### Datenauflistung
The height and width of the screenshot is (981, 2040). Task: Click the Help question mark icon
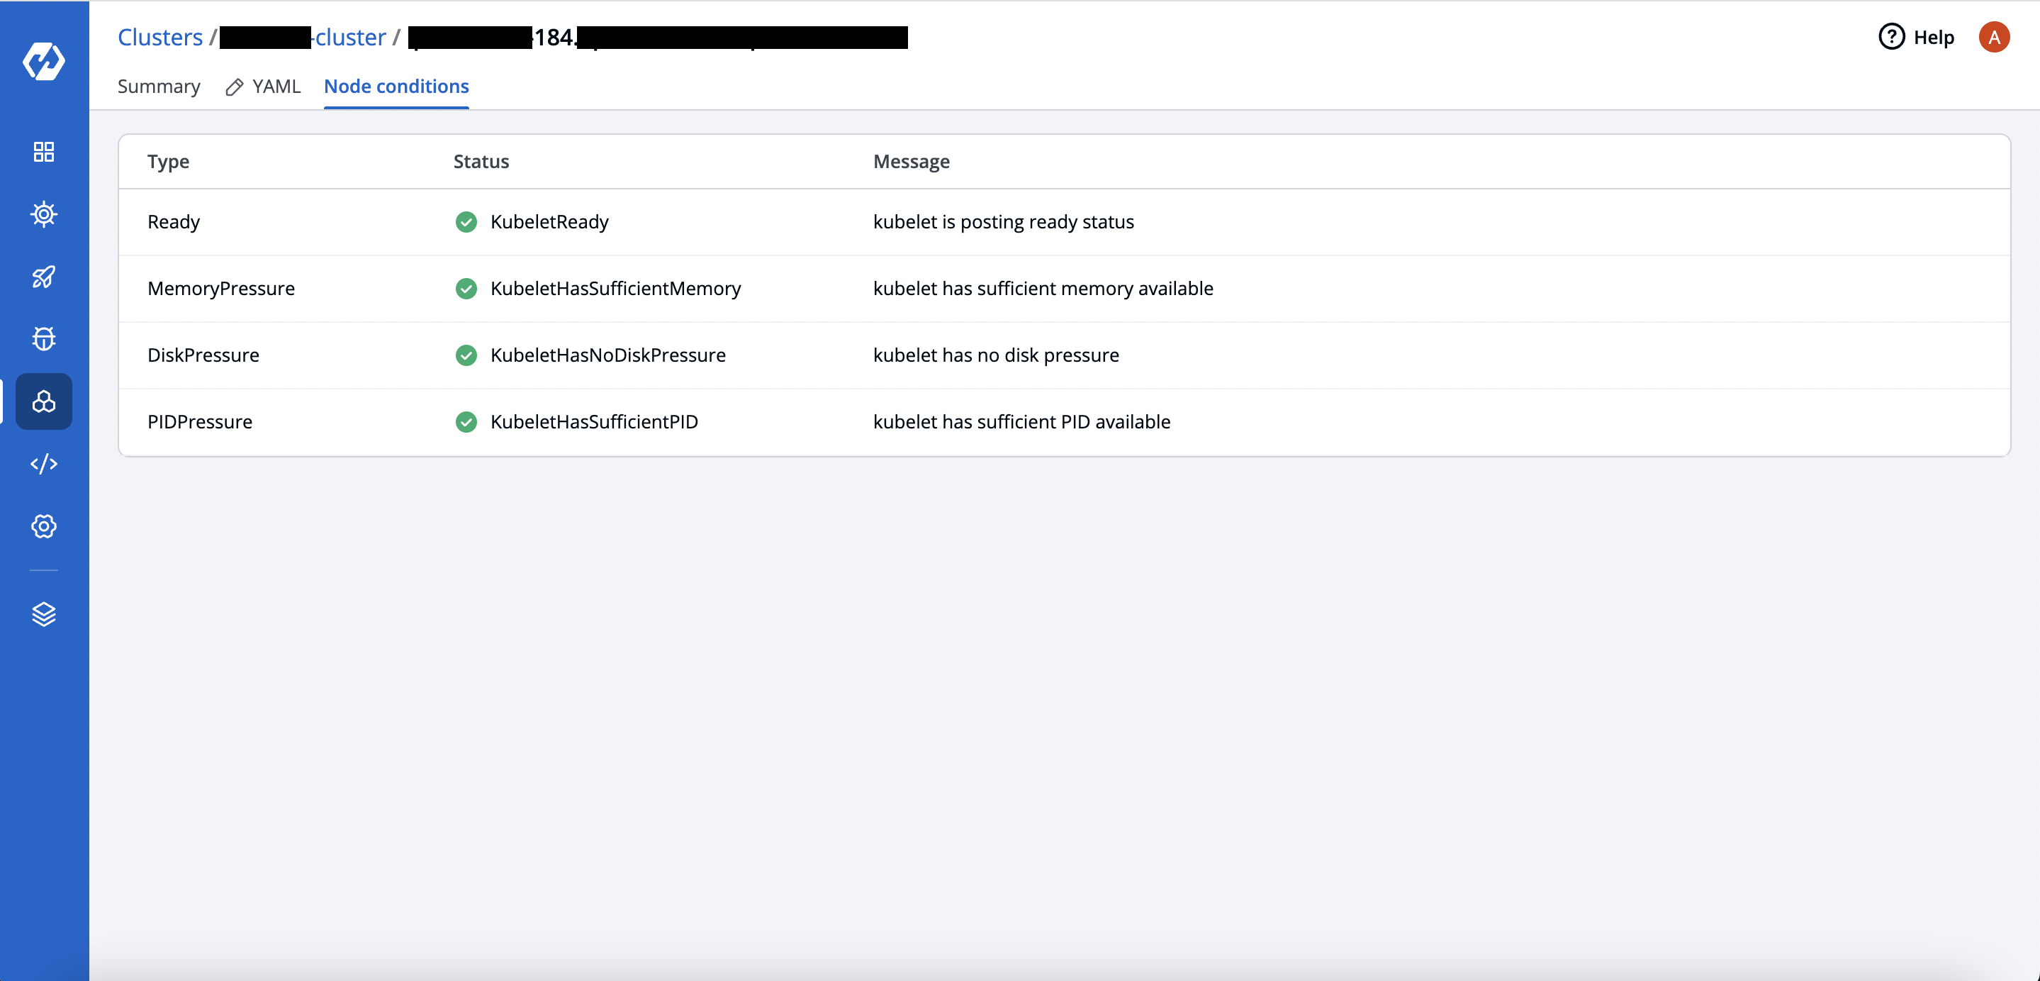click(1891, 37)
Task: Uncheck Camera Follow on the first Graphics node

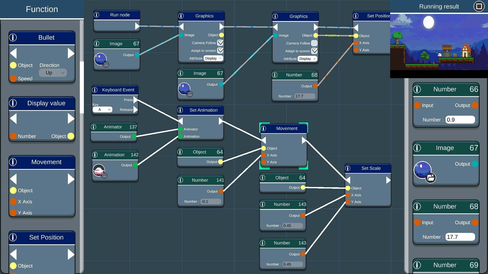Action: [x=220, y=43]
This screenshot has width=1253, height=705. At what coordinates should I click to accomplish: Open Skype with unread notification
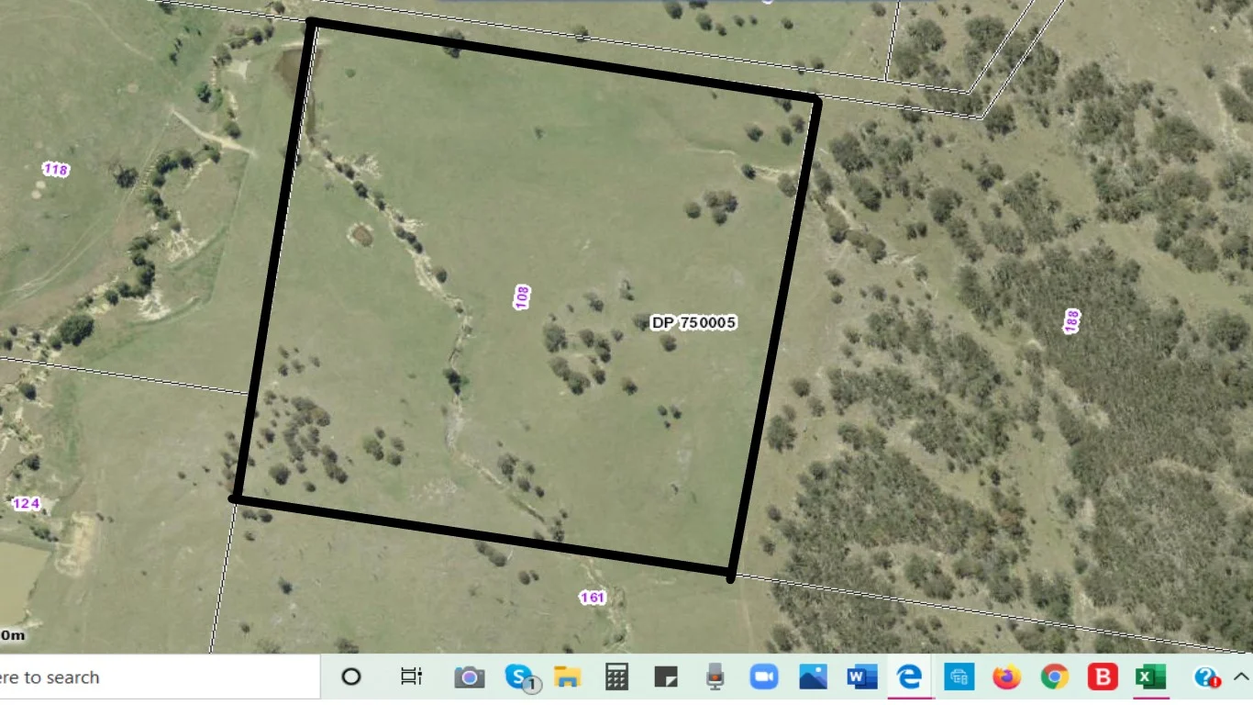coord(520,677)
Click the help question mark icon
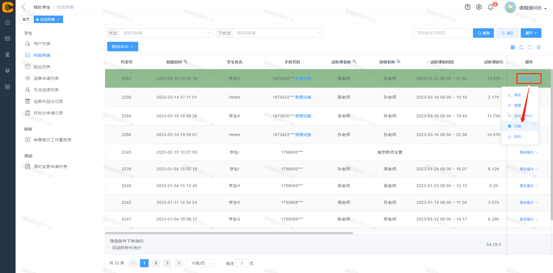Screen dimensions: 553x273 467,7
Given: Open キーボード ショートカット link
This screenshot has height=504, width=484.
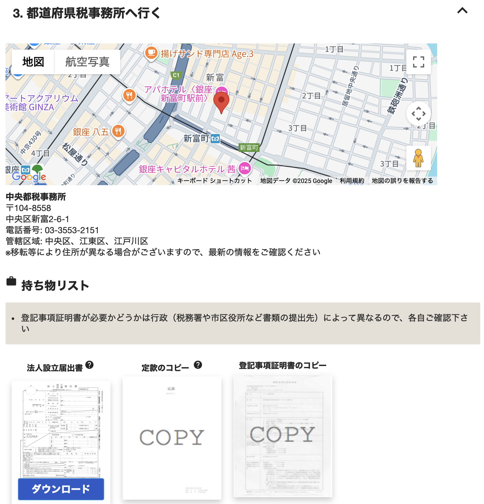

### Aufgabenziel
Gib die Zeilen von der Zeile mit „Task: Uncheck Camera“ bis einschließlich zum Ende der Datensätze wortgetreu wieder. Lass dabei die Bilder weg.

### Vollständige Antwort
Task: Uncheck Camera Follow on the first Graphics node

Action: [x=220, y=43]
This screenshot has width=1253, height=705. At what coordinates should I click to accomplish: Open Skype with unread notification
coord(520,677)
Click the help question mark icon
Screen dimensions: 553x273 467,7
Given: Open キーボード ショートカット link
This screenshot has height=504, width=484.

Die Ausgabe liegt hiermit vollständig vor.